Inconvenient Truths about Solid Form Landscapes Revealed in the Polymorphs and Hydrates of Gandotinib

Elucidating the structure relationships and transformation pathways of the solid forms of gandotinib was an enormous challenge. Only seven of the eleven experimentally observed forms crystallized directly from solution: a neat form (I), a tetrahydrate (Hy4), a 3.0-3.7-hydrate (HyY), and four solvates (methanol, n-propanol, n-butanol, and N-methyl-2-pyrrolidone). The four remaining forms (II, Hy2.2, Hy1.3, and HyX) were produced by dehydration and/or rehydration processes.
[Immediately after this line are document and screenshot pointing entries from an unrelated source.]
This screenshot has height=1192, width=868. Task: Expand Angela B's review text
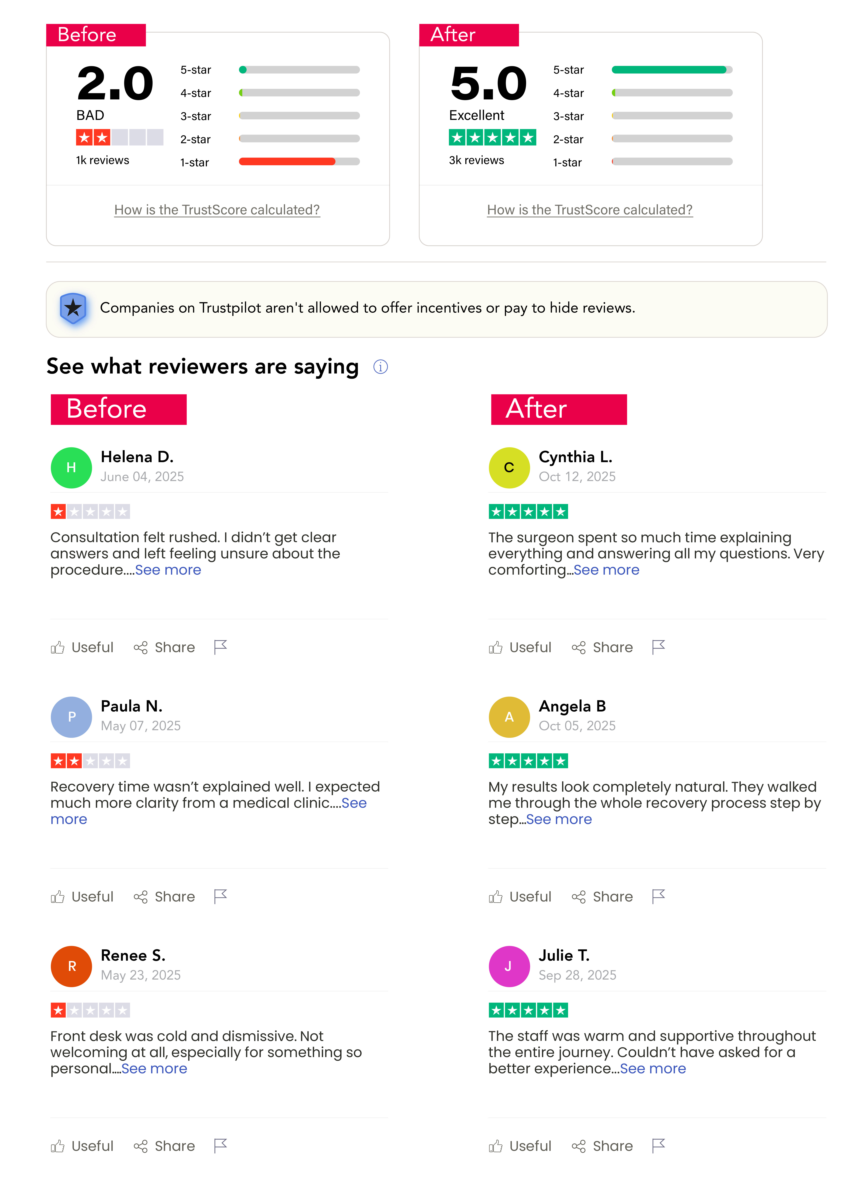(559, 819)
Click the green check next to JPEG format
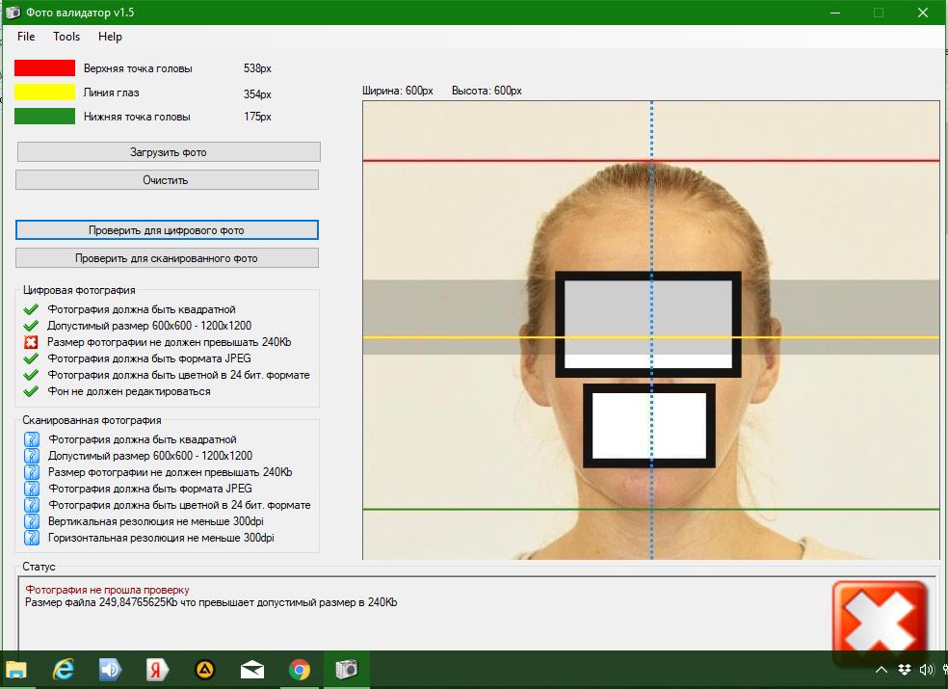The width and height of the screenshot is (948, 689). (31, 358)
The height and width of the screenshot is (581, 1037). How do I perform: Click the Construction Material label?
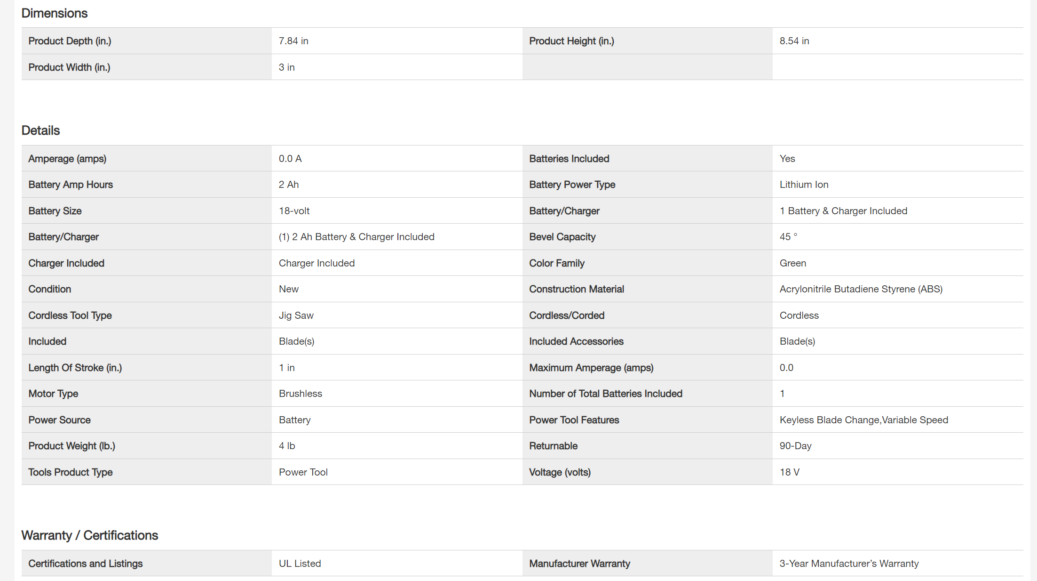pyautogui.click(x=576, y=289)
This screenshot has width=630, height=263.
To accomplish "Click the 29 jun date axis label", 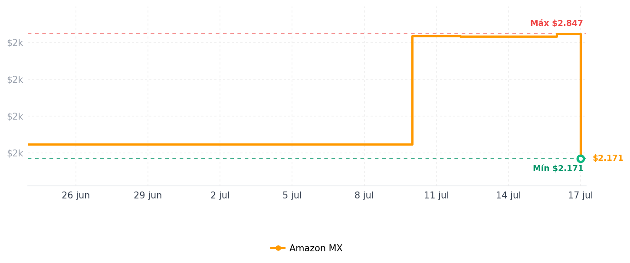I will 148,195.
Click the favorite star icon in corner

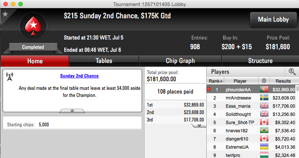click(x=5, y=14)
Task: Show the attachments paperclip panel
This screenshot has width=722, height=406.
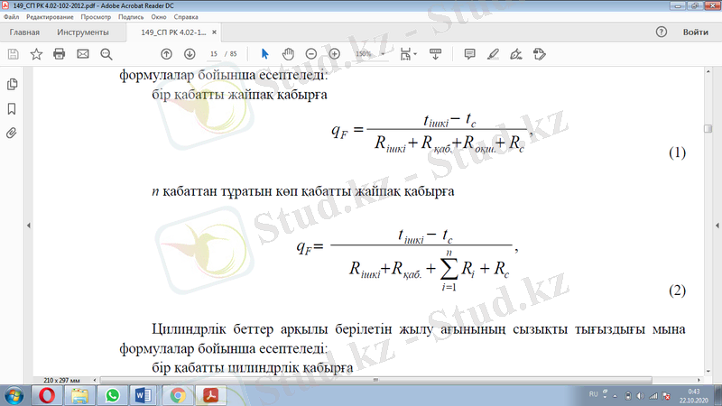Action: click(13, 133)
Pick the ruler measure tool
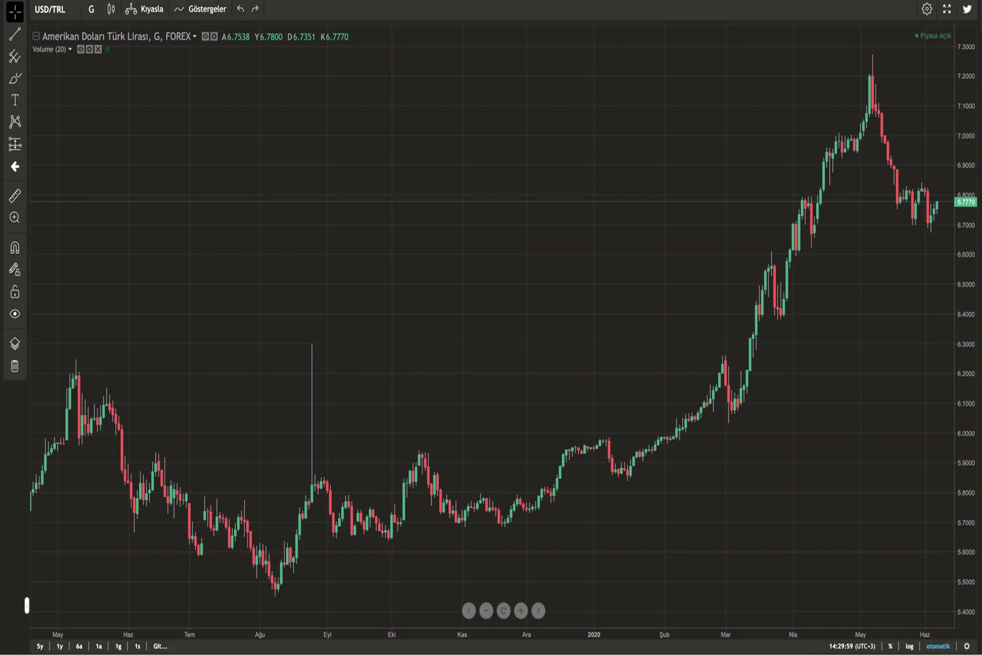The image size is (982, 655). [x=15, y=196]

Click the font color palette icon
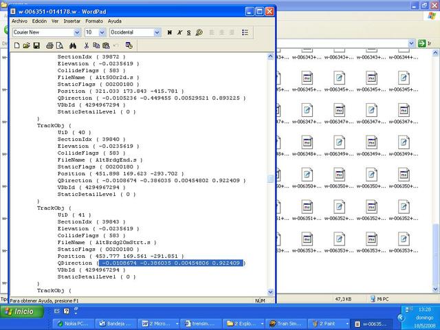click(199, 32)
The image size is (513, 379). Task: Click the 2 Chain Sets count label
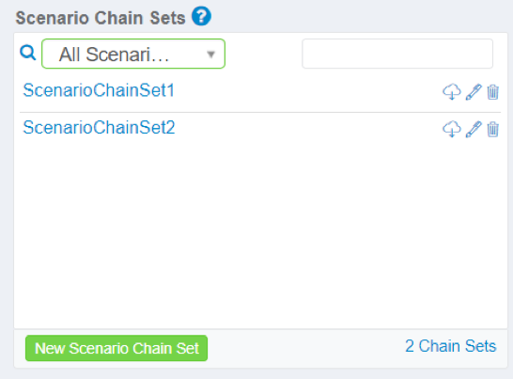(x=451, y=346)
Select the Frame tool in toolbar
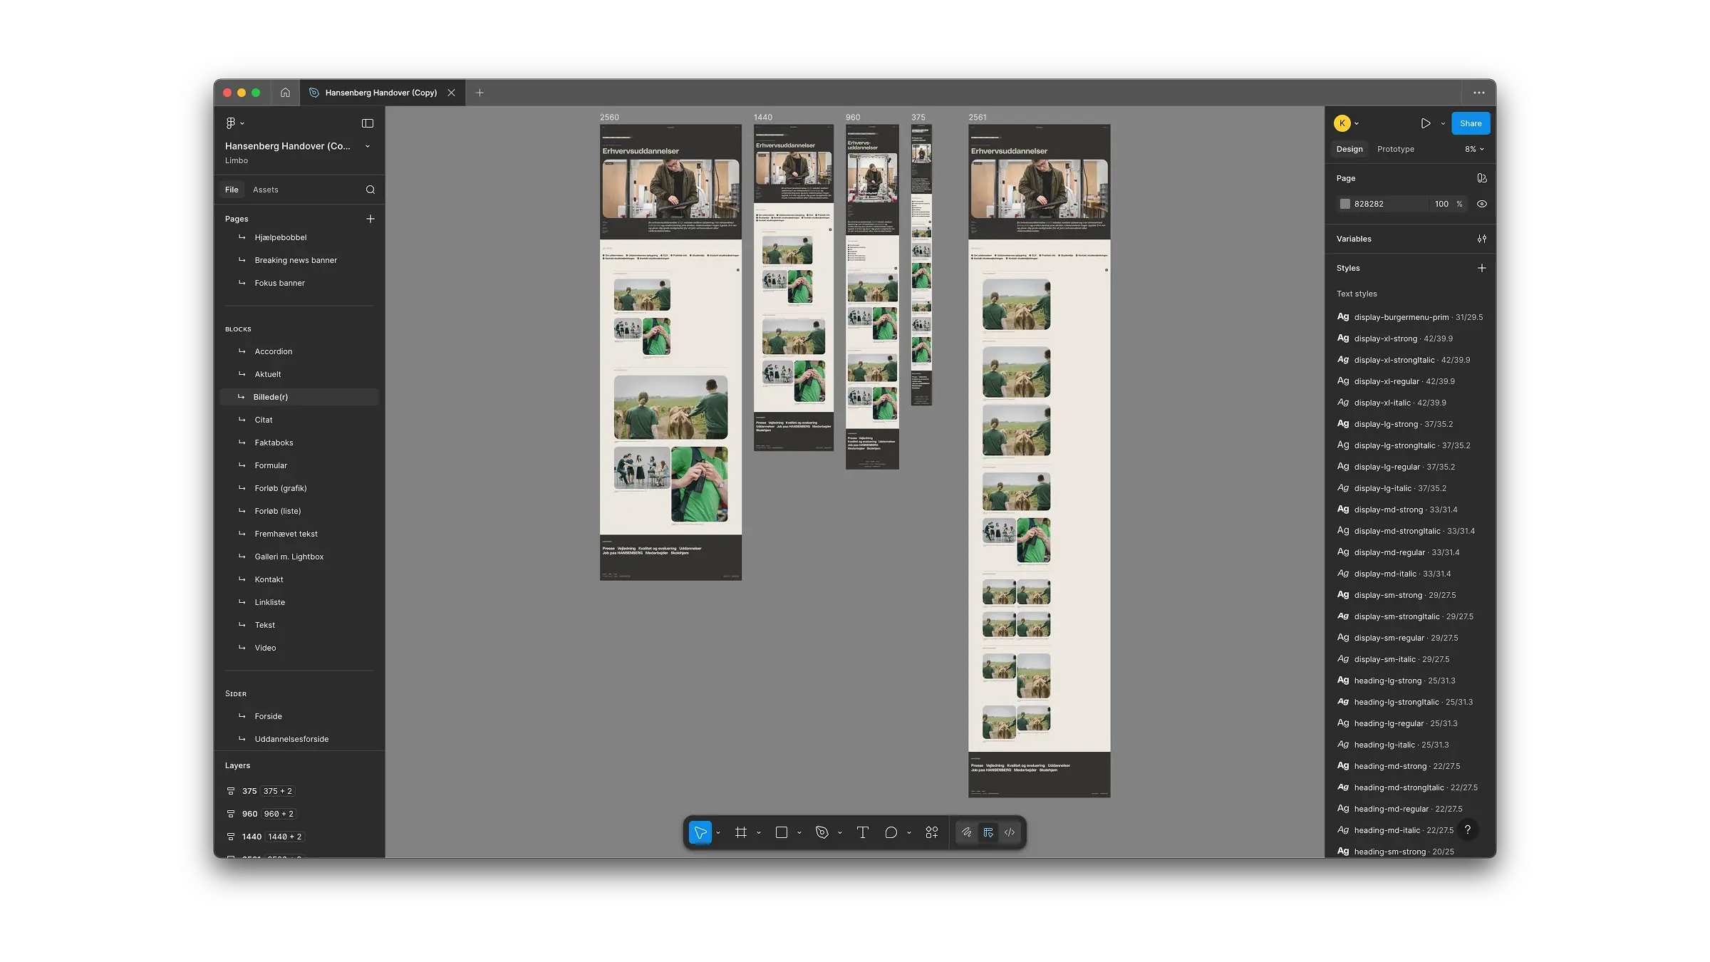This screenshot has height=962, width=1710. 741,832
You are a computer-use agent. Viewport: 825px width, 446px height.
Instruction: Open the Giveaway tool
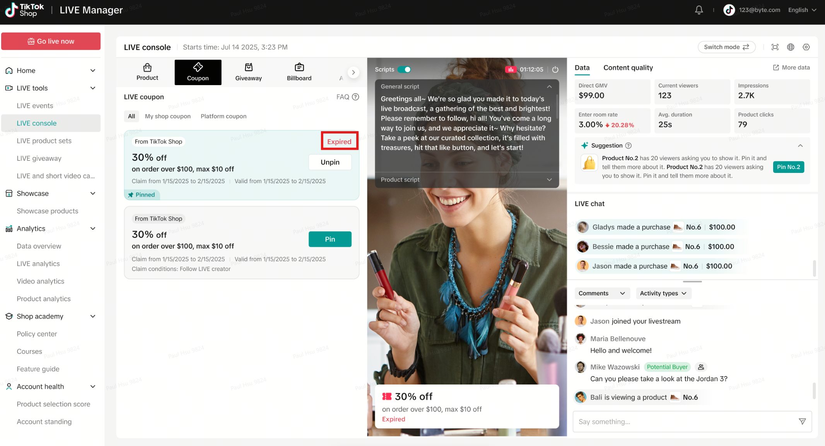[248, 72]
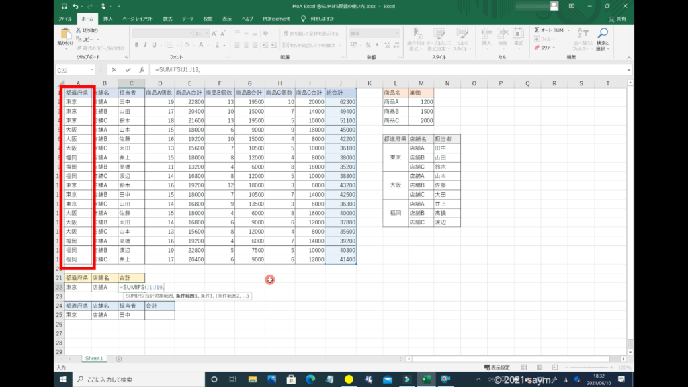Viewport: 688px width, 387px height.
Task: Expand the formula bar with the chevron
Action: pyautogui.click(x=629, y=69)
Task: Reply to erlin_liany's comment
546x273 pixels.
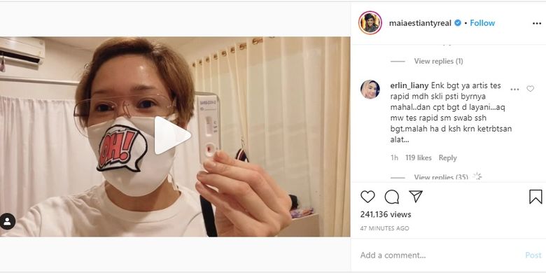Action: [447, 158]
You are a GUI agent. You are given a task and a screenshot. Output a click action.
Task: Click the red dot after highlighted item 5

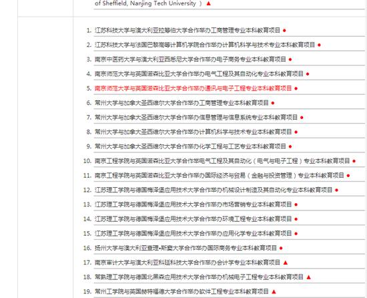(x=296, y=89)
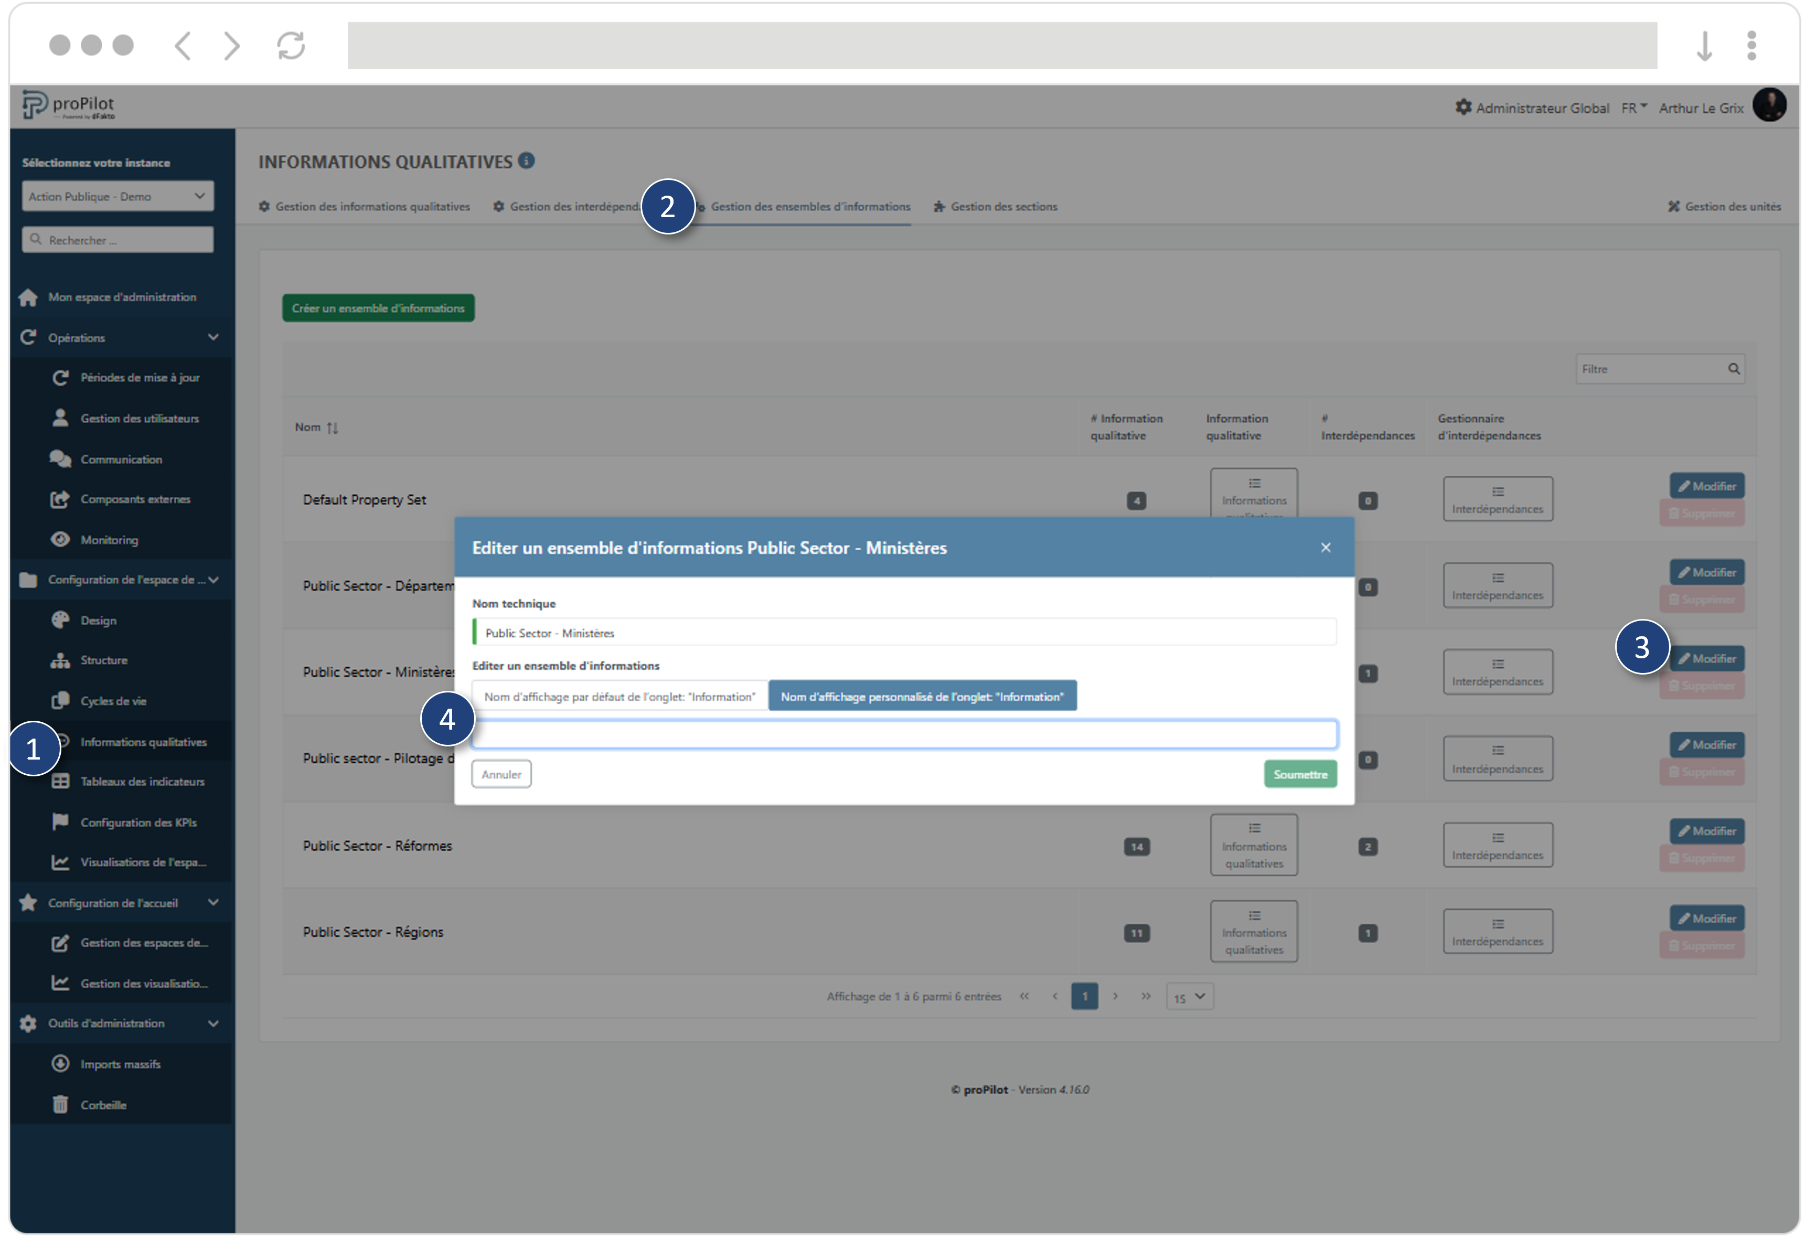Open Imports massifs download icon
The width and height of the screenshot is (1805, 1239).
(x=60, y=1063)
Inter conversion of the anhydrates and hydrates of gandotinib with small changes in the relative humidity complicated identifying and characterizing the crystalline forms to such an extent that some experiments conducted in the humidity of summer could not be reproduced in the winter, and vice versa. Thus, with solid-state transformations being the only route to four of the solid forms, elucidating the crystal structural relationships underpinning the dehydration-rehydration pathways as a function of temperature and humidity required not only complementary experimental and computational methods, but also extreme patience. A key feature of this system is that the chlorofluorophenyl ring of gandotinib in the various neat and hydrated forms is disordered, but to different extents. Tetrahydrate Hy4 dehydrates to form II in a process that sees the disordered rings nearly completely reorder; rehydration of form II does not return Hy4 to the original, thermodynamic ratio of ring orientations, instead kinetically trapping the conformations in a disorder ratio close to that of form II. A crystal structure prediction of gandotinib showed that stable form I belongs to a large family of very similar low energy structures, all higher in lattice energy than the global minimum structure on the computed crystal energy landscape. By taking into account the contribution of disorder to the total free energy, form I is calculated to be energetically competitive with the global lattice energy minimum structure, suggesting that the thermodynamically most stable form has been found.